In the last third of The Man in the High Castle, there is a shift in the tone of the novel. Beginning with Juliana’s fit in the Denver hotel room, some of the characters fall into the depths of madness.  Sentences become short, out of sequence, and nonsensical, as though the reader is in the character’s psyche as sanity slips away.  Juliana, upon realizing that Joe is actually a Nazi sent to kill Abdensen, loses her sense of reality, slitting Joe’s throat, wandering around naked, and becoming fully unaware of her actions.  I found that this episode was extraordinarily similar to that of Mr. Tagomi at the beginning of chapter 14.  Mr. Tagomi goes mad after killing the two men who were after Mr.

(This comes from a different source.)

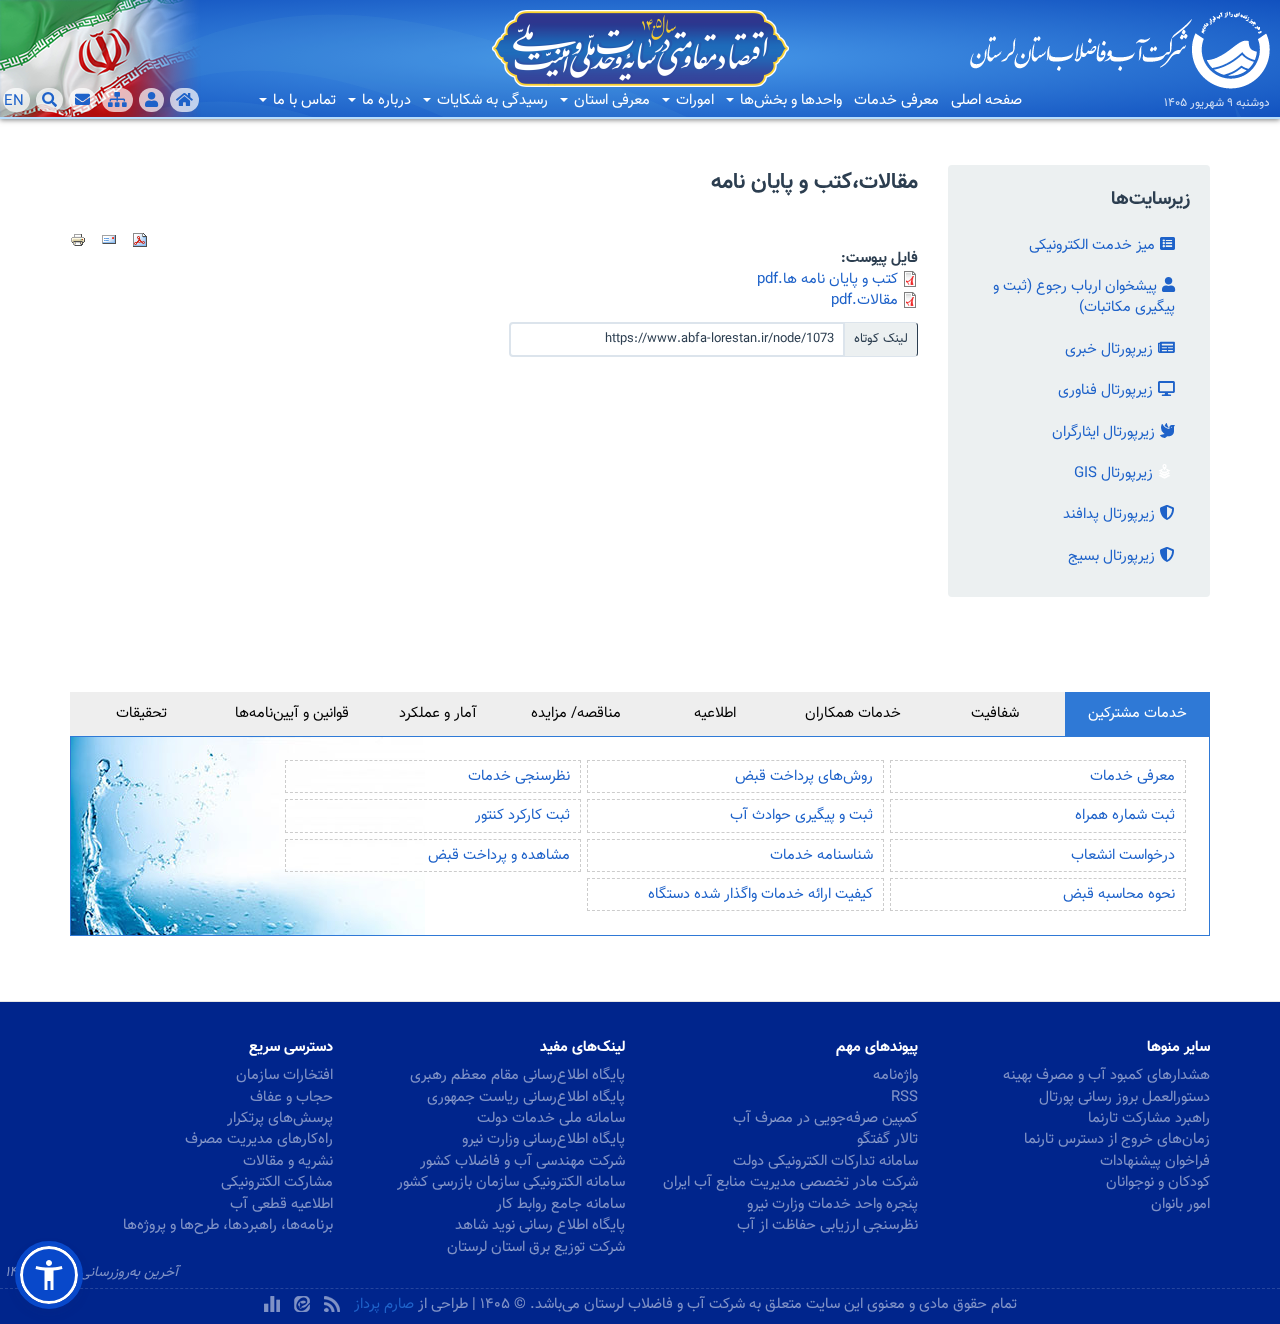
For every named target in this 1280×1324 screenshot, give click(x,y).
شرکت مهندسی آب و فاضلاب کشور (522, 1161)
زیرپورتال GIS (1113, 473)
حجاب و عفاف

Baynes.  He, too, wanders around with no sense of direction.  Though his thoughts are often presented in short, confused sentences like Juliana’s, he ponders the meaning of his existence, death, yin and yang, and the evils of the modern world.
Further, both Juliana and Mr. Tagomi seek comfort in their maddened state; each turns to an object that they hope will help return their sanity.  For Juliana, it is the oracle on which she depends so dearly that she looks to for guidance.  In her delirium she begs the oracle: “Tell me what to do; please” (216).  Mr. Tagomi, on the other hand, turns to the silver triangle from Edfrank jewelry.  In his existential crisis, he hopes to find solace and understanding by staring at the piece of silver.  But he becomes entranced by the silver, convinced that it alone will save him: “Now talk to me, he told it.  Now that you have snared me. I want to hear your voice” (230).  I think that both Juliana and Mr. Tagomi seek help in these inanimate objects because they are afraid or unable to face the reality of what they have done and what they have learned.  They search for some outside source of wisdom to guide them because they cannot form clear thoughts on their own.  But as Mr. Tagomi discovers: “[It] did not save me…Did not help” (239).  

1 comment:

  1. Dick brings up an interesting idea about insanity early on in the novel when Baynes contemplates whether it is he or the world that is insane. The world is full of madness and only those who realize this - those who come to terms with their own madness - are truly sane. The mental breakdowns of Juliana and Tagomi in the end are expansions on this idea that is brought up in the beginning. Only after they have gone insane do these two see the truth of the world.